Right. If P1 could rationally infer that red is acceptable, then she couldn’t know P2 would play green, so couldn’t have inferred that red is acceptable. That seems probably right to me.

But I still think we’re left with an unstable end situation. What does P1 know? Assuming she knows P2 will play green seems to lead to contradiction with some weak extra assumptions, and assuming she doesn’t know that also leads to contradiction with some weak extra assumptions. So some very innocuous looking assumption must be false.

Having said that, I think (IKF*) is probably right, and the difference between (IKF) and (IKF*) is enough to suggest there is a problem for things like the Knowledge-Action Principle, or the Reason-Action Principle.

It seems to me you only get a contradiction from the assumption that P1 does not know what P2 will do. That entails that P2 does not know what P1 will do, and from there, that for either the only rational choice is green, and from there, that P2 will choose green. Since P1 is perfectly rational, she will draw all those inferences, and ends up in a state of knowledge that is contrary to the assumption.

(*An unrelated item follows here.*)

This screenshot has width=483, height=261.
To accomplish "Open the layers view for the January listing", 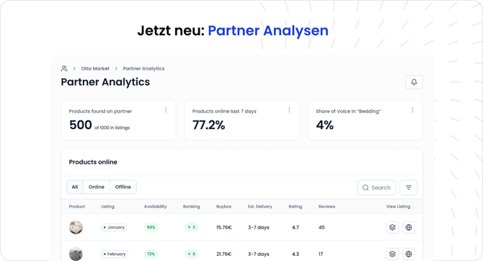I will pos(392,227).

But when we assume that P1 knows that P2 will play green, we don’t actually have the means to derive the contradictory result that P1 also doesn’t know that. P1 has to do something further — and, indeed, something not fully rational — to undermine her epistemic position with regard to what P2 might do. She would need first to take it to be a live possible course of action for her to choose red, to start the train of thought that could potentially throw the ex hypothesi knowledge as to P2’s choice into question. But since she

alreadyknows that green is the only rational move for either player, she is not rationally required to seriously consider choosing red at all. (Note that if P1 were to know that P2 will play green, but on someotherbasis than the mutually recognized perfect rationality of the players, then that part of the reasoning won’t hold. We’d have something equivalent to Game One, with red as a rationally permissible play. There still wouldn’t be a contradiction involved.)So I’m not sure there’s a puzzle left about this particular aspect of the case. One cannot consistently make P1 out as ignorant of what choice P2 will make; but one can consistently make P1 out as knowing that P2 will choose green, as the sole rational play for both players.